Task directions =>
The expected output is every entry, repeated word for word.

Data records =>

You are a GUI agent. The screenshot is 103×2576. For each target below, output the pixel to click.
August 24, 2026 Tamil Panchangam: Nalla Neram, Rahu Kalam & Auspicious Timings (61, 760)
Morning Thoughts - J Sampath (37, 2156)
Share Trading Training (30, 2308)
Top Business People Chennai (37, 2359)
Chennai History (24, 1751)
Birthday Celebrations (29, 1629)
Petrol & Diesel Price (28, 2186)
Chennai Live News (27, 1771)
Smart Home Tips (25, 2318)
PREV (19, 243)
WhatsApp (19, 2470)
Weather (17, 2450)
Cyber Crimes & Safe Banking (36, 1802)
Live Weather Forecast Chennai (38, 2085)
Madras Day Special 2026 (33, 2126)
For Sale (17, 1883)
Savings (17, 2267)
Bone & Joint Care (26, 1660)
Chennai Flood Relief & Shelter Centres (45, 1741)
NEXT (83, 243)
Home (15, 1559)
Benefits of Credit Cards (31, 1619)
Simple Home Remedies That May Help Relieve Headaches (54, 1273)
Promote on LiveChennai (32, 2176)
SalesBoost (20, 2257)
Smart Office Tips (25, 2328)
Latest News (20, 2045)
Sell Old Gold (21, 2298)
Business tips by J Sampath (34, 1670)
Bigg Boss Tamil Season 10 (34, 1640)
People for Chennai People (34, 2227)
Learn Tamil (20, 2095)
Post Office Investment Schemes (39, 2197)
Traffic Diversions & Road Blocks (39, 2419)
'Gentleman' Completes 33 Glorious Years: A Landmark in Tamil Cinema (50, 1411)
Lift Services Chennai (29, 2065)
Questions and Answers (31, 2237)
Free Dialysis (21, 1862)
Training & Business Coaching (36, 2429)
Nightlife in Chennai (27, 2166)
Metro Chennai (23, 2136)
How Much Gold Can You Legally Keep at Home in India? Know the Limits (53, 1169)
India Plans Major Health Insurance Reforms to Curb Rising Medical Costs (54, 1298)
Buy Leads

Solved exercise =>
You are a GUI agent. The screenshot is 103×2576. For each target below, output the pixel to click.
August 24, 2026 Tamil Panchangam: Nalla Neram, Rahu Kalam & Auspicious Timings (61, 760)
Morning Thoughts - J Sampath (37, 2156)
Share Trading Training (30, 2308)
Top Business People Chennai (37, 2359)
Chennai History (24, 1751)
Birthday Celebrations (29, 1629)
Petrol & Diesel Price (28, 2186)
Chennai Live News (27, 1771)
Smart Home Tips (25, 2318)
PREV (19, 243)
WhatsApp (19, 2470)
Weather (17, 2450)
Cyber Crimes & Safe Banking (36, 1802)
Live Weather Forecast Chennai (38, 2085)
Madras Day Special 2026 (33, 2126)
For Sale (17, 1883)
Savings (17, 2267)
Bone & Joint Care (26, 1660)
Chennai Flood Relief & Shelter Centres (45, 1741)
NEXT (83, 243)
Home (15, 1559)
Benefits of Credit Cards (31, 1619)
Simple Home Remedies That May Help Relieve Headaches (54, 1273)
Promote on LiveChennai (32, 2176)
SalesBoost (20, 2257)
Smart Office Tips (25, 2328)
Latest News (20, 2045)
Sell Old Gold (21, 2298)
Business tips by J Sampath (34, 1670)
Bigg Boss Tamil Season 10 (34, 1640)
People for Chennai People (34, 2227)
Learn Tamil (20, 2095)
Post Office Investment Schemes (39, 2197)
Traffic Diversions & Road Blocks (39, 2419)
'Gentleman' Completes 33 Glorious Years: A Landmark in Tamil Cinema (50, 1411)
Lift Services Chennai (29, 2065)
Questions and Answers (31, 2237)
Free Dialysis (21, 1862)
Training & Business Coaching (36, 2429)
Nightlife in Chennai (27, 2166)
Metro Chennai (23, 2136)
How Much Gold Can You Legally Keep at Home in India? Know the Limits (53, 1169)
India Plans Major Health Insurance Reforms to Curb Rising Medical Costs (54, 1298)
Buy Leads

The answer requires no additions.